Your objective. Each line below must be printed exactly as it stands.

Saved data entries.
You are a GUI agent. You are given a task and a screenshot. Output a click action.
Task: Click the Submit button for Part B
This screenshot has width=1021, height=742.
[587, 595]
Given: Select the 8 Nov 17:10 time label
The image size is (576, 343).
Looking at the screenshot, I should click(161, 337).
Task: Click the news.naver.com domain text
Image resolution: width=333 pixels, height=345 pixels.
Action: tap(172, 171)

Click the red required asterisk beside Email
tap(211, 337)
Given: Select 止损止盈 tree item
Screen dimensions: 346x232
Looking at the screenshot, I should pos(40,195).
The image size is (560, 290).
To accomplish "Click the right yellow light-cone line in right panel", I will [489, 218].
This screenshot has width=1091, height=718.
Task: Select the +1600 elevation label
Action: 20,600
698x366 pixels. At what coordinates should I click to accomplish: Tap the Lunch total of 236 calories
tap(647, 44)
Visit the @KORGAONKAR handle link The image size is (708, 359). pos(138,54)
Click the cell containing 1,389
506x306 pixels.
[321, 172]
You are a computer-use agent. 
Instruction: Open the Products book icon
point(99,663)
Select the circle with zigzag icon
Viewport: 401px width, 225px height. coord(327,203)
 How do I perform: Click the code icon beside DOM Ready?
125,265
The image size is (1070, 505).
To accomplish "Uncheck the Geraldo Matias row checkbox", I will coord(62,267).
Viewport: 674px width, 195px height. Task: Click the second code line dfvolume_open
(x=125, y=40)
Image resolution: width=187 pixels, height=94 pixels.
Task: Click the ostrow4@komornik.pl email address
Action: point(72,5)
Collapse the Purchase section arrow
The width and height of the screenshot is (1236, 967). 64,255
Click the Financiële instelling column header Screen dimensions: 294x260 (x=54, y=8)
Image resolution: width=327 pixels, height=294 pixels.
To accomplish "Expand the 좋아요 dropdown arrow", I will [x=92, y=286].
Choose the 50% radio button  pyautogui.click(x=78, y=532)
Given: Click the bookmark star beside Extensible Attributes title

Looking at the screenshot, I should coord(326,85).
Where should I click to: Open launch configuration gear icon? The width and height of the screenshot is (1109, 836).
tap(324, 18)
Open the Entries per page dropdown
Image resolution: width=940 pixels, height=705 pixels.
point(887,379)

Exercise output.
You are a GUI agent. You are given a task and a screenshot. Output a click action.
Task: Click the Submit button for Part B
This screenshot has width=1021, height=742.
[587, 595]
Given: Select the 8 Nov 17:10 time label
The image size is (576, 343).
Looking at the screenshot, I should click(161, 337).
Task: Click the news.naver.com domain text
Image resolution: width=333 pixels, height=345 pixels.
Action: tap(172, 171)

Click the red required asterisk beside Email
tap(211, 337)
Given: Select 止损止盈 tree item
Screen dimensions: 346x232
Looking at the screenshot, I should pos(40,195).
The image size is (560, 290).
To accomplish "Click the right yellow light-cone line in right panel", I will [489, 218].
This screenshot has width=1091, height=718.
Task: Select the +1600 elevation label
Action: 20,600
698x366 pixels. At what coordinates should I click to accomplish: Tap the Lunch total of 236 calories
tap(647, 44)
Visit the @KORGAONKAR handle link The image size is (708, 359). pos(138,54)
Click the cell containing 1,389
506x306 pixels.
[321, 172]
You are a computer-use agent. 
Instruction: Open the Products book icon
point(99,663)
Select the circle with zigzag icon
Viewport: 401px width, 225px height. coord(327,203)
 How do I perform: Click the code icon beside DOM Ready?
125,265
The image size is (1070, 505).
To accomplish "Uncheck the Geraldo Matias row checkbox", I will coord(62,267).
Viewport: 674px width, 195px height. Task: Click the second code line dfvolume_open
(x=125, y=40)
Image resolution: width=187 pixels, height=94 pixels.
Task: Click the ostrow4@komornik.pl email address
Action: point(72,5)
Collapse the Purchase section arrow
The width and height of the screenshot is (1236, 967). 64,255
Click the Financiële instelling column header Screen dimensions: 294x260 (x=54, y=8)
Image resolution: width=327 pixels, height=294 pixels.
To accomplish "Expand the 좋아요 dropdown arrow", I will [x=92, y=286].
Choose the 50% radio button  pyautogui.click(x=78, y=532)
Given: Click the bookmark star beside Extensible Attributes title

Looking at the screenshot, I should coord(326,85).
Where should I click to: Open launch configuration gear icon? The width and height of the screenshot is (1109, 836).
tap(324, 18)
Open the Entries per page dropdown
Image resolution: width=940 pixels, height=705 pixels.
point(887,379)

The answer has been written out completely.